SOURCE DOCUMENT:
########

Ms. Collins has not shown that the ALJ's decision is not supported by substantial evidence. She has not shown that the pre-DLI evidence cited by the ALJ was insufficient to determine whether her Parkinson's disease and other impairments caused disabling functional limitations or satisfied listing 11.06 before the DLI. In addition, Ms. Collins did not submit any opinions from her medical providers that her post-DLI signs, symptoms, or laboratory or diagnostic results proved that she had disabling functional limitations before her DLI. As Ms. Collins notes in her Brief, the ALJ specifically stated that post-DLI medical evidence did not relate then-current functional limitations back to the pre-DLI relevant period. Ms. Collins mistakenly interprets these statements as the ALJ making medical judgments about the meaning of the evidence when, in fact, the ALJ simply noted that the medical reports themselves did not apply their findings and opinions of functional limitations back to the relevant period. The ALJ simply noted the absence of any post-DLI medical evidence opining that Ms. Collins must have had disabling limitations, or satisfied listing 11.06, before her DLI.

########

EXTRACTED INFORMATION:
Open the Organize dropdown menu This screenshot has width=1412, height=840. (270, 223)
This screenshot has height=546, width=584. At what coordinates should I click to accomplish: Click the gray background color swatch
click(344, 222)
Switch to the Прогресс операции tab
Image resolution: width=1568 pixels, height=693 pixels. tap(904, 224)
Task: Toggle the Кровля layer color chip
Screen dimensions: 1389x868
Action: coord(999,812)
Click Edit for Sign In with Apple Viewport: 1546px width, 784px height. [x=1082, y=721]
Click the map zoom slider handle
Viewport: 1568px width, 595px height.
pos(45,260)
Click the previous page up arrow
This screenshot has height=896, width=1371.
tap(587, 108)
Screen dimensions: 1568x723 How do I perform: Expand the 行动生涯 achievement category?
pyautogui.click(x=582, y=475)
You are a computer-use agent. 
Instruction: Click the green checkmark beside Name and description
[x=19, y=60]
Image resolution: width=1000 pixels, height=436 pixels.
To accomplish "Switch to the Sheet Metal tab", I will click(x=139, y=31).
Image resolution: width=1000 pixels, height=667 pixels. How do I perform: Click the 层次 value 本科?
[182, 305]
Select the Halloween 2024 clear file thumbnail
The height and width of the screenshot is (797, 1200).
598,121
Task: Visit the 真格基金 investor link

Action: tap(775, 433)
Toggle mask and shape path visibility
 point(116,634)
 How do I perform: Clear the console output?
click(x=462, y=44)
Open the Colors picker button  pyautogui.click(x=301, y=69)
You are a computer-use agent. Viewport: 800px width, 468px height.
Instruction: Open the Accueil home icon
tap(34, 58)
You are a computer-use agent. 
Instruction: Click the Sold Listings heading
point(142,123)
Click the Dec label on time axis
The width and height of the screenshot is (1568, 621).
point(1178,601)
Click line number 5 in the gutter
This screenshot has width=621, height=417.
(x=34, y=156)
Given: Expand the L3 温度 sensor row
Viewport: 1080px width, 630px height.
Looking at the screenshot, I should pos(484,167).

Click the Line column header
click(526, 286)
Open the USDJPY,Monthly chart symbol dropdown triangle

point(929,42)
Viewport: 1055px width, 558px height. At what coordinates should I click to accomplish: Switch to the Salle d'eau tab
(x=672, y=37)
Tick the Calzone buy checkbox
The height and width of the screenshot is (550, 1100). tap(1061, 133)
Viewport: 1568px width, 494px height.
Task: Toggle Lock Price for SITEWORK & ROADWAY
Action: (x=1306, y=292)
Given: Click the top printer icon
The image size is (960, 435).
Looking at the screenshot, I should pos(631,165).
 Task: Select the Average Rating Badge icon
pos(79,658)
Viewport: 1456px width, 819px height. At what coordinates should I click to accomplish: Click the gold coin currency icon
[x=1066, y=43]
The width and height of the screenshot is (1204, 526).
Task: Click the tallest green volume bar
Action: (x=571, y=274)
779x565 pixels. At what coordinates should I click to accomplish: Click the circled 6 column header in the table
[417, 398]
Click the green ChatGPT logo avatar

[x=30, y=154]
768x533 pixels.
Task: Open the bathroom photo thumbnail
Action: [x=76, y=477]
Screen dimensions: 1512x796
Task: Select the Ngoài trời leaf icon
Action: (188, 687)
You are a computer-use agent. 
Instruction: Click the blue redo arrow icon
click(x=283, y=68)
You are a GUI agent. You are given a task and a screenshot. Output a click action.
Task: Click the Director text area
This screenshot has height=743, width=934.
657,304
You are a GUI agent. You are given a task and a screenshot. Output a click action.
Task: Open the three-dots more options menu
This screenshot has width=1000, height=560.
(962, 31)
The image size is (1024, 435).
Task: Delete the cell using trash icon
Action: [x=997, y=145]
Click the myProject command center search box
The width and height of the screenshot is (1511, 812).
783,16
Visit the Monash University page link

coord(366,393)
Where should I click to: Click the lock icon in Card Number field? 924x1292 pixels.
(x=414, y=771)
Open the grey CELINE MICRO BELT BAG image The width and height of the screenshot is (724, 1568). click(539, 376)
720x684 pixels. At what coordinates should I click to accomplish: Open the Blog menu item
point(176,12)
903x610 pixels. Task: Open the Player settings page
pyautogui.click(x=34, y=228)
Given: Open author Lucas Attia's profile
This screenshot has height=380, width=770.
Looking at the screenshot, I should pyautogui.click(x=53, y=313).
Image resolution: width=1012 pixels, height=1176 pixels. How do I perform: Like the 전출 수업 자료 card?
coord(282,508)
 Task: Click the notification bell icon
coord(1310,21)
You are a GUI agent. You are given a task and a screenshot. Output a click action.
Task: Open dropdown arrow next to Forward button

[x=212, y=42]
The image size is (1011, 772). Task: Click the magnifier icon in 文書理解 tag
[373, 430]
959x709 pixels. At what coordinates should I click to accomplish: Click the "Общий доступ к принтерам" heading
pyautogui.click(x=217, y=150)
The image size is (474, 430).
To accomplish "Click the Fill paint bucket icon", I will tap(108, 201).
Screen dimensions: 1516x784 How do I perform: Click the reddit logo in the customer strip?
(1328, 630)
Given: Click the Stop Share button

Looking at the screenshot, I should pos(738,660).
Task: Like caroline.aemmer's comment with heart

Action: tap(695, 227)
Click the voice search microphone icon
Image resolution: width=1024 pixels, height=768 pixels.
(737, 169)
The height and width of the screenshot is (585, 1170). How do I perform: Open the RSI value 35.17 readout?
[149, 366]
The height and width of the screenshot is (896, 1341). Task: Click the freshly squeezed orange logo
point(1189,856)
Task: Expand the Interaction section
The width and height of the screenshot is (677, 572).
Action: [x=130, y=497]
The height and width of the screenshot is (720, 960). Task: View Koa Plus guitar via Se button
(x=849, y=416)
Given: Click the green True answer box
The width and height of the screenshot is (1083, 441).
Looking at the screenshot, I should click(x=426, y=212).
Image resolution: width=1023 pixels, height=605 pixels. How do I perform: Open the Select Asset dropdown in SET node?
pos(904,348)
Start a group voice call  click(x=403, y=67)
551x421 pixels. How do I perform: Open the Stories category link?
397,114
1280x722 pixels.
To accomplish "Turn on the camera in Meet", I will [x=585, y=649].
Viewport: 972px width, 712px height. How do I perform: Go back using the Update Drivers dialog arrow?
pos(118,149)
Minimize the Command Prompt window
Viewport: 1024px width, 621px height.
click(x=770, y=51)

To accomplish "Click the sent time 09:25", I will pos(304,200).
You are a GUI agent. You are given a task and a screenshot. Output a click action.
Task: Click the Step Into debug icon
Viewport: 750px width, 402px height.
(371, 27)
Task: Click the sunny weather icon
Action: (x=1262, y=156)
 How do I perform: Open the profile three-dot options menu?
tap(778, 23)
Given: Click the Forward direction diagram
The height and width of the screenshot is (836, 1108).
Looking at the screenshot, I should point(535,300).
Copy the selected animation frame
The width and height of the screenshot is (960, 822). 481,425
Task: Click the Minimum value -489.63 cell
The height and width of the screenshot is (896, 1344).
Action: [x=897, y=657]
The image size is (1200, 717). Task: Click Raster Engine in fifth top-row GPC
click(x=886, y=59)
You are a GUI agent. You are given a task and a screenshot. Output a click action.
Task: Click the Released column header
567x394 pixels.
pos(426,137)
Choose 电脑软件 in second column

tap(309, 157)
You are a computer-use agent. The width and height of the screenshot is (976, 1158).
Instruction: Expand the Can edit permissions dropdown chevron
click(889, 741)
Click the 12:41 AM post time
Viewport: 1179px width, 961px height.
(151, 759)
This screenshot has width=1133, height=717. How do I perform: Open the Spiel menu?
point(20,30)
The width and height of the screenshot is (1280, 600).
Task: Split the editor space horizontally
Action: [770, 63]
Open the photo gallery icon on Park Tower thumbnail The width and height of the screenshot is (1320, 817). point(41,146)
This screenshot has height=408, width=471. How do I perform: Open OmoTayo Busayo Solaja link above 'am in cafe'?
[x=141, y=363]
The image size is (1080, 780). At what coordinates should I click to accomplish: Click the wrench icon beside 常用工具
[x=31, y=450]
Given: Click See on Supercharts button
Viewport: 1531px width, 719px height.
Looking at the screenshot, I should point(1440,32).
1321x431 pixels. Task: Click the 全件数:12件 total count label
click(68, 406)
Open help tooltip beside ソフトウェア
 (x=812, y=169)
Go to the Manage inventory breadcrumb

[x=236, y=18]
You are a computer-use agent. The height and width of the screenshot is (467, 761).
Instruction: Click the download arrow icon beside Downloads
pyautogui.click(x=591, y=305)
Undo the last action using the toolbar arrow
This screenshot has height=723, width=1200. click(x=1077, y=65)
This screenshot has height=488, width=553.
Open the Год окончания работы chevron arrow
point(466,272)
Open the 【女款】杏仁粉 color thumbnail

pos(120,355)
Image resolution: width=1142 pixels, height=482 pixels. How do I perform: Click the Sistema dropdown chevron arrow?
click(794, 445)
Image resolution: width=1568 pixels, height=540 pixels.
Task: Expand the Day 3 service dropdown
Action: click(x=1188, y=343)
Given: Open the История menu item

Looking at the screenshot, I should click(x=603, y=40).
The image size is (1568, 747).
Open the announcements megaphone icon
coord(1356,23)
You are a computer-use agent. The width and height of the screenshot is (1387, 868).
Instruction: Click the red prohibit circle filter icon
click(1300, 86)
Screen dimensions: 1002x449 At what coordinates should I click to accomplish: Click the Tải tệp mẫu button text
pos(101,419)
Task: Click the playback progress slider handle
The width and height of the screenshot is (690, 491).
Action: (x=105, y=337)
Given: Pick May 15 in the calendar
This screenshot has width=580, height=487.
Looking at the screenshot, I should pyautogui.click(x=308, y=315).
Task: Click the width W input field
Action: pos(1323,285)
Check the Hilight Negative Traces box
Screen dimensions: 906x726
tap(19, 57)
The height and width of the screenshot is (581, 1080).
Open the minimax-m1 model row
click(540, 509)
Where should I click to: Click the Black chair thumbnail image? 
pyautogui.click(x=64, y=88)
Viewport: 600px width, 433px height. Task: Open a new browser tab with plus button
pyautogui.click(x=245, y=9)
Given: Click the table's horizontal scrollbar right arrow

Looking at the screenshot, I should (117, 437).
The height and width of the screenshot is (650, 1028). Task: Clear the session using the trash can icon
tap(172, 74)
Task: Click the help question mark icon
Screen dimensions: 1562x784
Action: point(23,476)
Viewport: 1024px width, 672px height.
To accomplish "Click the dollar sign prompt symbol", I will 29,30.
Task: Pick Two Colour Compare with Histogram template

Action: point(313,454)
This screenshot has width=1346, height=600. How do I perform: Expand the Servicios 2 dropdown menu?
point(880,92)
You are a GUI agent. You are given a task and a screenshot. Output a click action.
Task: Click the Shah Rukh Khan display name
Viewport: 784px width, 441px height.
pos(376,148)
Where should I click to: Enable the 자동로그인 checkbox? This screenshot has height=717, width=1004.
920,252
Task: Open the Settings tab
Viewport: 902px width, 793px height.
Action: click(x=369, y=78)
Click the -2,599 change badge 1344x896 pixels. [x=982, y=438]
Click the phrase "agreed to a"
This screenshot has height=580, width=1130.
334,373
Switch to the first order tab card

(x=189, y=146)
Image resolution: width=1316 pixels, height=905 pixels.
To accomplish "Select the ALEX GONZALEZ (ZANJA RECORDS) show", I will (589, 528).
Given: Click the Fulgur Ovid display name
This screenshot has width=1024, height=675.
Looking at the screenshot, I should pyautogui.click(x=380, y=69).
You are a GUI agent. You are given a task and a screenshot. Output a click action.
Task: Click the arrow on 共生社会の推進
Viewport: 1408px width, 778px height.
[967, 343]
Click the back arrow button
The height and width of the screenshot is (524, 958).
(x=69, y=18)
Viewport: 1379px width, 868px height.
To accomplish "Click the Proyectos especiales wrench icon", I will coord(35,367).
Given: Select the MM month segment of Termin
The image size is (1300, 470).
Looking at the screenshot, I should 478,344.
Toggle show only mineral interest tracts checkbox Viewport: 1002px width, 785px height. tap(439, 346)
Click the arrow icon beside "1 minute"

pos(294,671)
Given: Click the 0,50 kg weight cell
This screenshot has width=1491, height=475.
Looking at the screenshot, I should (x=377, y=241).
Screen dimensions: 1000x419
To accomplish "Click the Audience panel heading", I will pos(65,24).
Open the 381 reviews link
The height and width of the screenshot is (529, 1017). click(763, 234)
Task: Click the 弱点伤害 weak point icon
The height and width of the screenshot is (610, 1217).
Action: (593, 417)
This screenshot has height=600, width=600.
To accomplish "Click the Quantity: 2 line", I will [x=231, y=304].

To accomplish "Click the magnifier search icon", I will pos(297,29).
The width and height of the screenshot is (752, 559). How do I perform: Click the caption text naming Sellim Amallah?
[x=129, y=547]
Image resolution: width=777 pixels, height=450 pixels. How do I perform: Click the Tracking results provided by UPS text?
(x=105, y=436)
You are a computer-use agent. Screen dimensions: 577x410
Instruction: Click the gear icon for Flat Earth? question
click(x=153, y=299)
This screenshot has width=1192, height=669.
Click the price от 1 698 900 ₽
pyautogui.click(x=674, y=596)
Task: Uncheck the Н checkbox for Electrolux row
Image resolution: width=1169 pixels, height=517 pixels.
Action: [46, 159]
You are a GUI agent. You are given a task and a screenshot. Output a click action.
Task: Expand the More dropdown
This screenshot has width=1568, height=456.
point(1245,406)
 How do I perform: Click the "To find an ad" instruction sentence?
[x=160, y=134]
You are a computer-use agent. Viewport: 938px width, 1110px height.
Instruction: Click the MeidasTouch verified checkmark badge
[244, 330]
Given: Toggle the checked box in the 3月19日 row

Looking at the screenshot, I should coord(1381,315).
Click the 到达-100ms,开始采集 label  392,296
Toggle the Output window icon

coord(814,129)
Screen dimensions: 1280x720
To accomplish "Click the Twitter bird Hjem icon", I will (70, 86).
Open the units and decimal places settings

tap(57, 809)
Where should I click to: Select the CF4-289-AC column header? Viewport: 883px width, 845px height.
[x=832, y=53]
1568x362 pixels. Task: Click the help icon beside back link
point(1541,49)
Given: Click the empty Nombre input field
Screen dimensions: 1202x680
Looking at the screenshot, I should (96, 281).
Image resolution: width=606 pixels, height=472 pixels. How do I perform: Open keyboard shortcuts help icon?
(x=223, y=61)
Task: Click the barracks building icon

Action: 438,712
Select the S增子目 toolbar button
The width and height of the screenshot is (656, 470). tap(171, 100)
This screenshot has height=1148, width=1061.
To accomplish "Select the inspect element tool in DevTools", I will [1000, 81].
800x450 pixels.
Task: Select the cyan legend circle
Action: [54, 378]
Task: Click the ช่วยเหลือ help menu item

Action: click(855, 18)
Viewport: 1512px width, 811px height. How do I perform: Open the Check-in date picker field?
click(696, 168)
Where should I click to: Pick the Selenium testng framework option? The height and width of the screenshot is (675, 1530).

########

ACTIONS TO TAKE:
1 - According to the excerpt on Ms. Collins's disability appeal, what did the ALJ say the post-DLI medical evidence did not do?
2 - What kinds of post-DLI findings does the excerpt on Ms. Collins's disability appeal say no medical provider's opinion used to prove disabling functional limitations before her DLI? List them all.

PROBLEM SOLUTIONS:
1 - It did not relate then-current functional limitations back to the pre-DLI relevant period.

2 -
- Signs
- Symptoms
- Laboratory results
- Diagnostic results